Simple Segment Machine Translation Use Case Demonstration
From MultilingualWeb-LT EC Project Wiki
This implementation demonstrates how statistical machine translation (SMT) can automatically translate HTML documents from an ITS-conformant Web CMS.
In this use case ITS meta-data is use to solve the following problems:
- Informing the SMT service of precisely which sentences or sentence fragments should or should not be translated.
- Benefit: Reduces the need for human checking to ensure the correct content has been translated using the correct language pair.
- Uses the translate data category.
- Informing the SMT service, at a sentence or sentence fragment level, of the appropriate training corpora that would be appropriate for the SMT engine used.
- Benefit: Improves the quality of machine translation by matching the training corpora of the SMT engine used as closely as possible to the type of text being translated.
- Uses the domain data category.
- Proving the content manager with detailed provenance information on the outcomes of the SMT service invocation in terms of the engine used and the confidence score given to the
- Benefit: Reduces the target language content quality assurance costs for the content manager, e.g. low scoring translations, or ones from an engine known to be less reliable, can be automatically extracted and passed for human translation review.

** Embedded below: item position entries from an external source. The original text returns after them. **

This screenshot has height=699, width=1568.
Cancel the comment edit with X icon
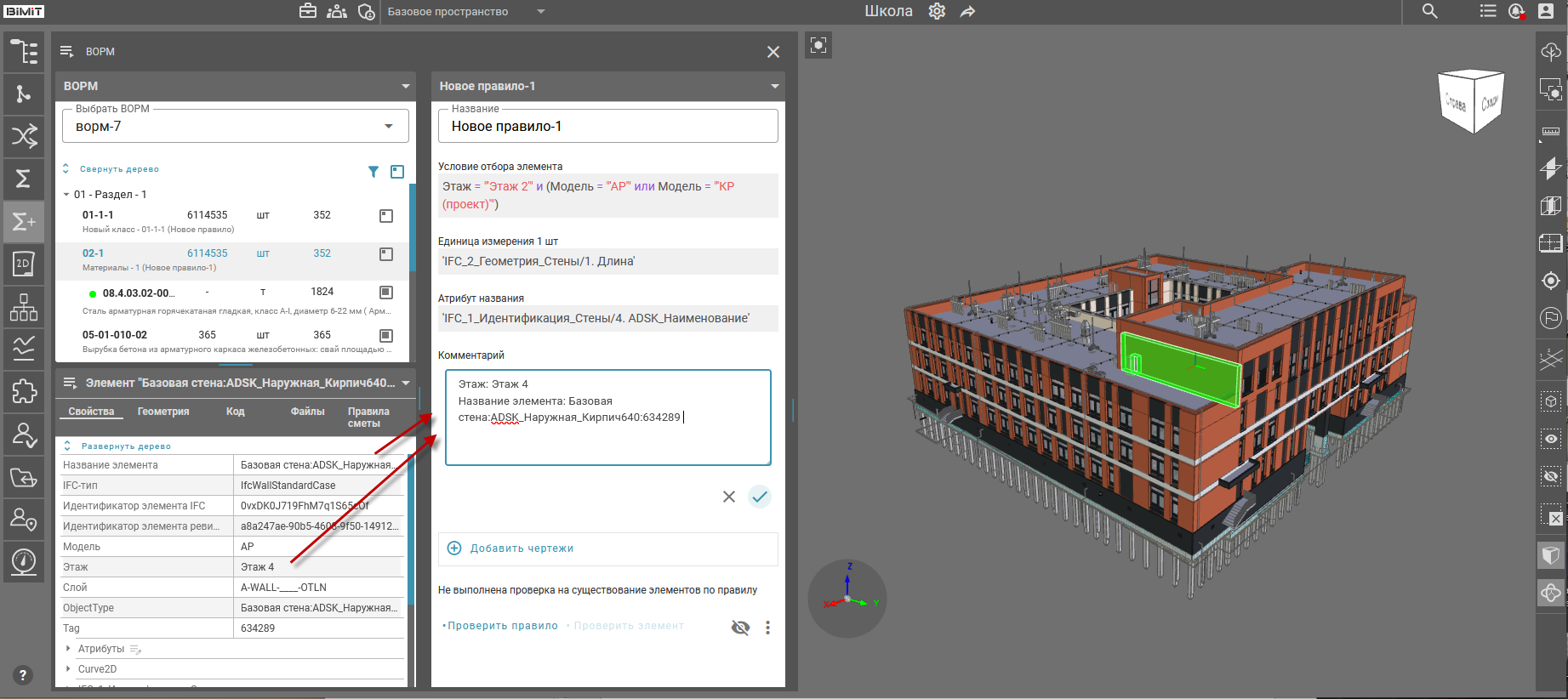pyautogui.click(x=728, y=497)
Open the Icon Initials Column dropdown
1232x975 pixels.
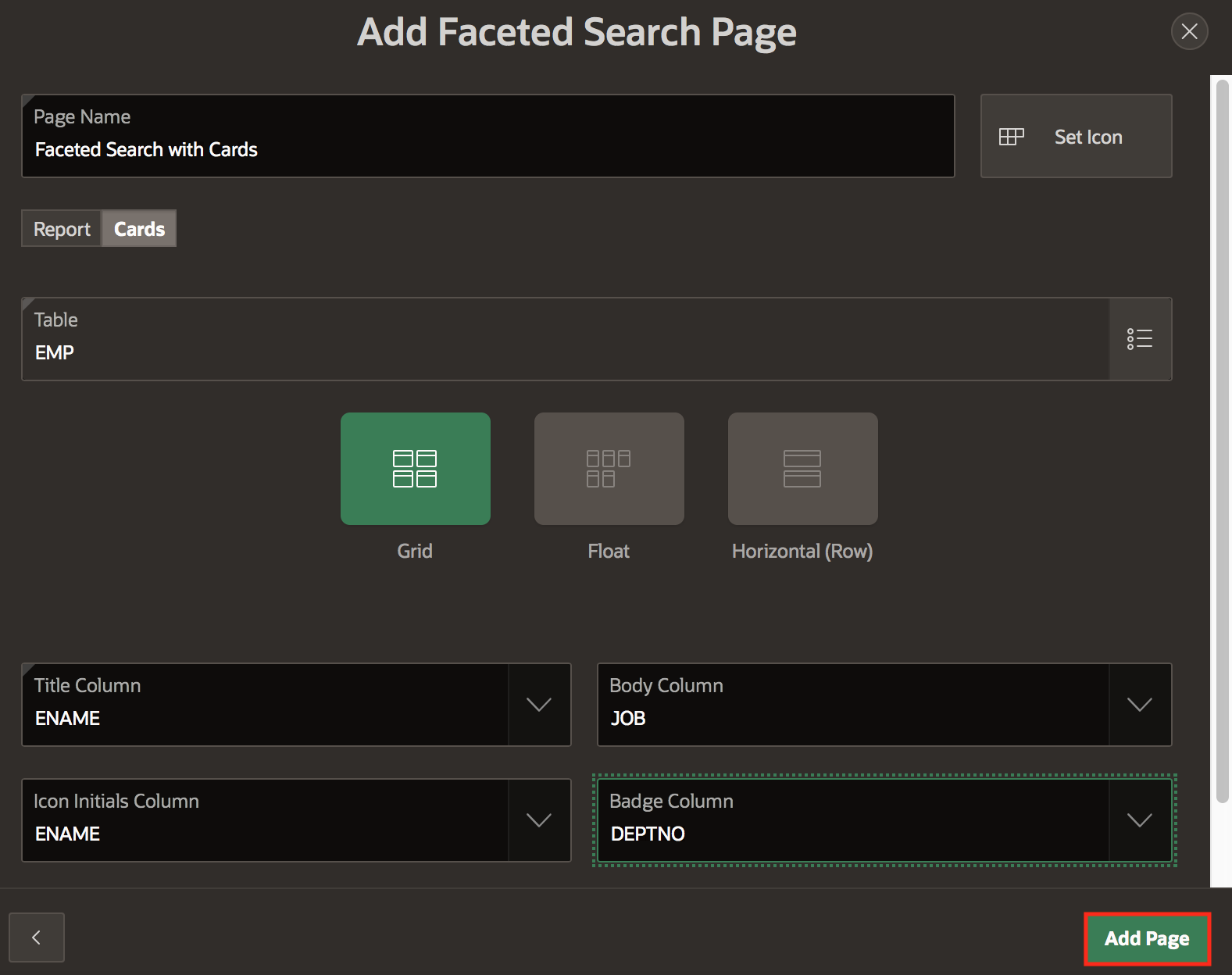point(539,820)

- Benefit: Consistent quality problems with specific engines can be automatically correlated by the content manager for use in price/discount negotiations with the SMT service provider.
- Uses the proposed MT confidence score and translation agent provenance data categories currently being discussed by the working group.
2 Use Case Description
This use case demonstration illustrates how ITS allows a HTML5 Content Author to communicate instructions on language, domain and translation to a simple segment-level statistical machine translation service provided by an MT Service Provider. It also shows how certain provenance information returned by such a service can be recorded in the target HTML5 document. This use case also highlights some issues in converting ITS mark-up into segment level content. The content application involves English reference content explaining terms and usage of a quote in another language (Latin), and also including translatable quotes that may be better machine translated based on corpora of literature quotes.
This scenario may involve the following product classes: Content Authoring Tool; Source Quality Assurance (QA) Tool; Content Management System (CMS) and Web Browsers.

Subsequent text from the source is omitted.